The UK Government is currently in the process of preparing a Draft Modern Slavery Bill, which is supposed to place the country at the forefront of the fight against ‘modern slavery’. So it is of fundamental importance that the UK remains bound by the Convention. It is vital that the ECtHR, which has developed key principles in the area of article 4, constantly assesses compliance with the duties of the authorities for cases of labour exploitation.

But aspects of domestic law have flaws. Of particular concern in this context is the Overseas Domestic Worker visa regime, which is in force since 2012. This visa ties domestic workers to the employers with whom they entered the UK. It makes them in this way uniquely vulnerable to abuse because they cannot change employer even if they are seriously exploited or abused.

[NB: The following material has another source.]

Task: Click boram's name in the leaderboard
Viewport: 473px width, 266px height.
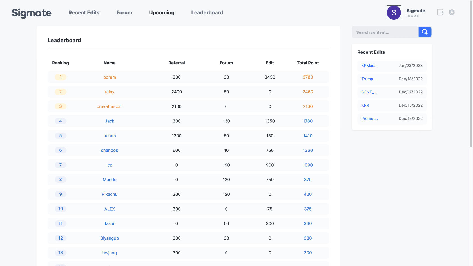Action: pyautogui.click(x=110, y=77)
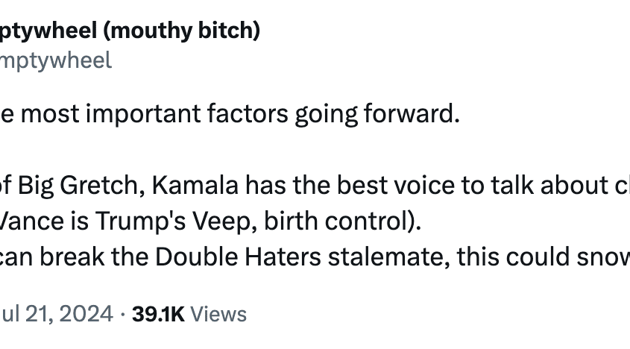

The control that the employers exercise on these workers may therefore raise questions under Article 4. A separate but related issue involves the rights of undocumented migrants. In English law, because the contract of these workers is illegal, they are not entitled to protection of their contractual rights, but are entitled to protection against discrimination claims, when the worker may have been victim of human trafficking, as defined, inter alia, in Article 4 case law of the ECtHR (Hounga v Allen and Another [2014] UKSC 47 on appeal from [2012] EWCA Civ 609). The so-called doctrine of illegality in relation to contractual claims, though, might still raise issues under article 4, because it gives the employer great power to exploit the worker.

Article 4 is also an important safeguard against exploitation of workers that participate in workfare schemes. These are schemes that make social benefits, like a jobseekers’ allowance, conditional upon acceptance of suitable work. The ECtHR has decided a few cases on this type of arrangements, looking at whether they constitute forced labour. For a form of labour to be considered forced, it must be imposed against the will of the person and under the threat of a penalty (Van der Mussele v Belgium, App No 1989/80, Judgment of 23 November 1983). The Court has said that it may be legitimate for the government to ask that someone who claims an unemployment benefit has first tried to obtain a job. When a state has a welfare system, it is entitled to set conditions on the receipt of benefits: a condition that one seeks ‘generally acceptable employment’ is not unreasonable. This is particularly so when there is a possibility to reject work that is socially unacceptable or the possibility of conscientious objection (Schuitemaker v Netherlands, App No 15906/08, Decision of 4 May 2010).

The UK Supreme Court that has examined a claim on workfare schemes ruled that it does not constitute forced labour (R (on the application of Reilly and another) (Respondents) v Secretary of State for Work and Pensions (Appellant), [2013] UKSC 18), even though it found it unlawful for other reasons. Yet it is not unimaginable that a workfare scheme can go too far and violate the Convention, if for example the job that a jobseeker is required to perform is not generally acceptable, because of very harsh working conditions. The protection of individuals under the prohibition of servitude, forced and compulsory labour, can serve as a guarantee: if a workfare scheme does go too far, there will be judicial supervision at supranational level.

Because article 4 is about the worst forms of labour exploitation – a labour right that is undoubtedly a human right too – it is a crucial safeguard for workers. Withdrawal from the Convention would mean that both Government and private employers could remain unaccountable for serious labour exploitation. Labour exploitation is something that no liberal state should either engage in or tolerate.